Im Wohnzimmer muss man schon mal zusammenrücken: drei Frauen in einer WG auf Mallorca. | / FOTO: NELE BENDGENS
Die Lage auf dem Wohnungsmarkt in Palma ist weiter dramatisch: Im Durchschnitt bewerben sich 91 Personen auf ein WG-Zimmer – wobei auch das Angebot an Zimmern in Wohngemeinschaften im Vergleich zum Vorjahr um 29 Prozent gestiegen ist. Das ergab eine Studie des Immobilienportals Idealista.

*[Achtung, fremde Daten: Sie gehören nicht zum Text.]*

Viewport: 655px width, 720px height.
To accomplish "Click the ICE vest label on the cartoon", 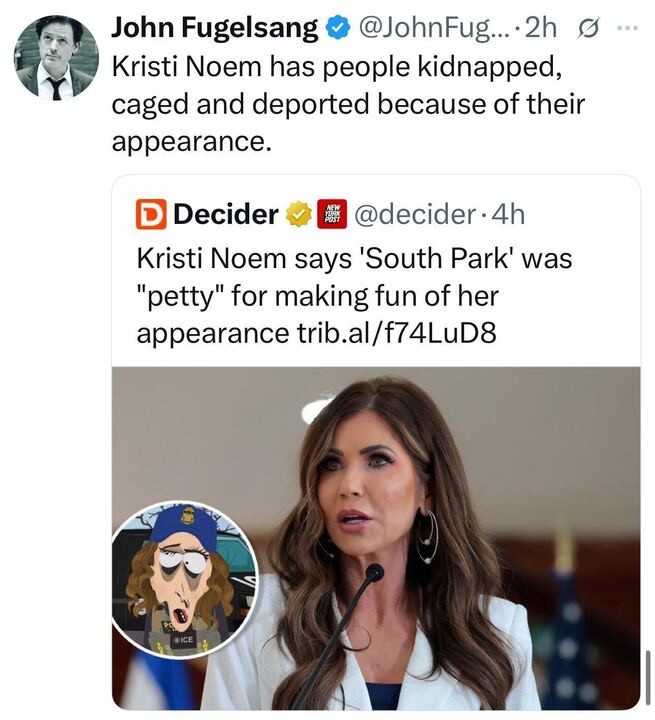I will pos(183,639).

Die Städte mit den meisten Bewerbern
Damit ist Palma die Stadt, in der sich die meisten Menschen durchschnittlich über das Portal auf einen Platz in einer WG bewerben. Das baskische San Sebastián kam mit 65 Bewerbern pro Zimmer auf Platz zwei. Die folgenden Plätze belegen Málaga (47 Bewerber), Vitoria (43), Bilbao (39), Girona (37), A Coruña (34), Tarragona (31), Barcelona (31), Cádiz, Valencia, Las Palmas de Gran Canaria (je 25) und Santa Cruz de Tenerife. Die Hauptstadt Madrid, die ebenfalls für ihren angespannten Mietmarkt bekannt ist, lag mit 23 Bewerbern pro Zimmer im spanischen Durchschnitt.

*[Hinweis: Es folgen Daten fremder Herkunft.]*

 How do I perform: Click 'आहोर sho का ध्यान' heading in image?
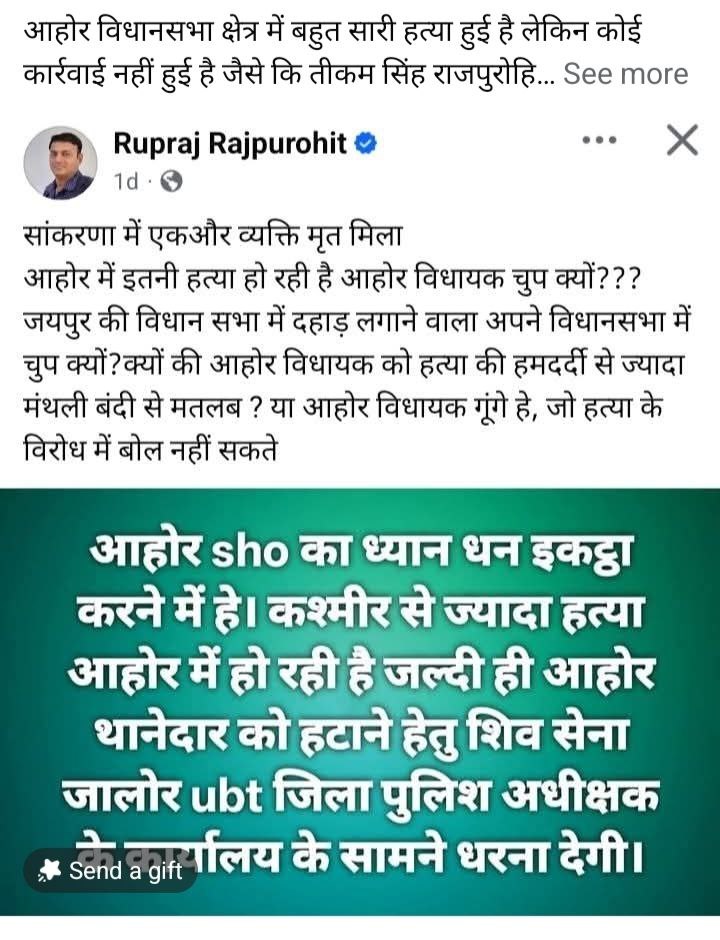point(361,550)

Auf der anderen Seite der Tabelle befinden sich die Enklave Melilla sowie Castellón, wo sich gerade einmal jeweils fünf Personen für ein Zimmer interessierten. Auch in Cordoba (6), Logroño (7), Cuenca (8) und Albacete (9) ist der Andrang eher überschaubar.
Laut Idealista ist das Interesse an einem Leben in der WG - wohl auch bedingt durch die finanziellen Schwierigkeiten, sich trotz fester Arbeit eine komplette Wohnungsmiete zu leisten - deutlich gestiegen. Spanienweit gab es 15 Prozent mehr Bewerber als im Vorjahr.

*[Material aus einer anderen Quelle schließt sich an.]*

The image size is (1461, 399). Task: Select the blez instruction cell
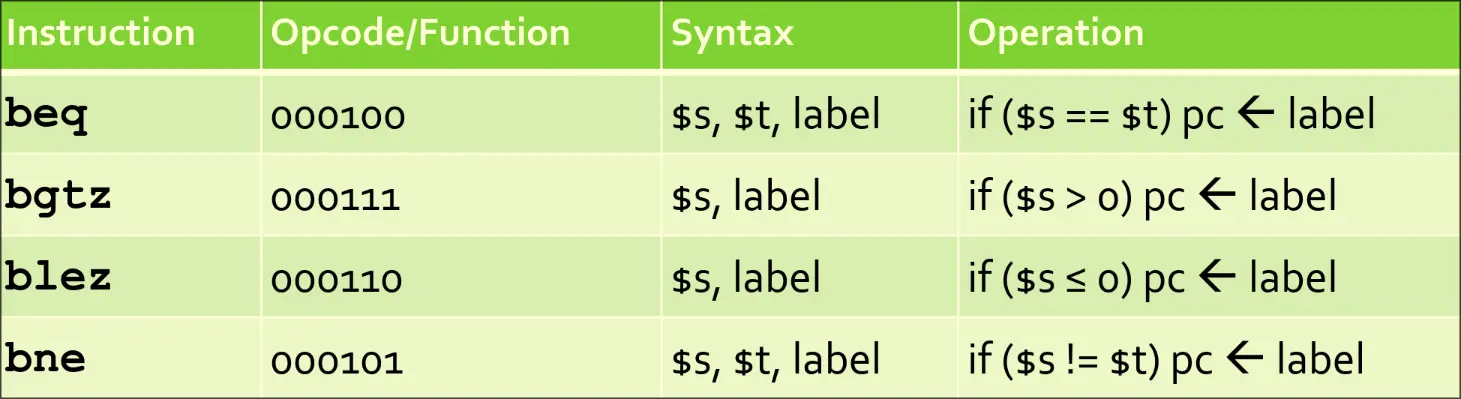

Bilbao und Palma Spitzenreiter
Am meisten ist der Ansturm in Bilbao gestiegen (66 Prozent im Vergleich zum Vorjahr). Palma kommt mit 46 Prozent auf Platz 2, San Sebastian mit 42 Prozent auf Platz 3. Es folgen Madrid (39 Prozent), Sevilla (23 Prozent) und Málaga (neun Prozent).
In manchen Städten ist das Interesse auch gesunken. Anführer in dieser Liste ist Castellón mit einem Rückgang von 43 Prozent. In Alicante gab es 23 Prozent weniger Bewerber, in Valencia 15 Prozent und in Barcelona acht Prozent.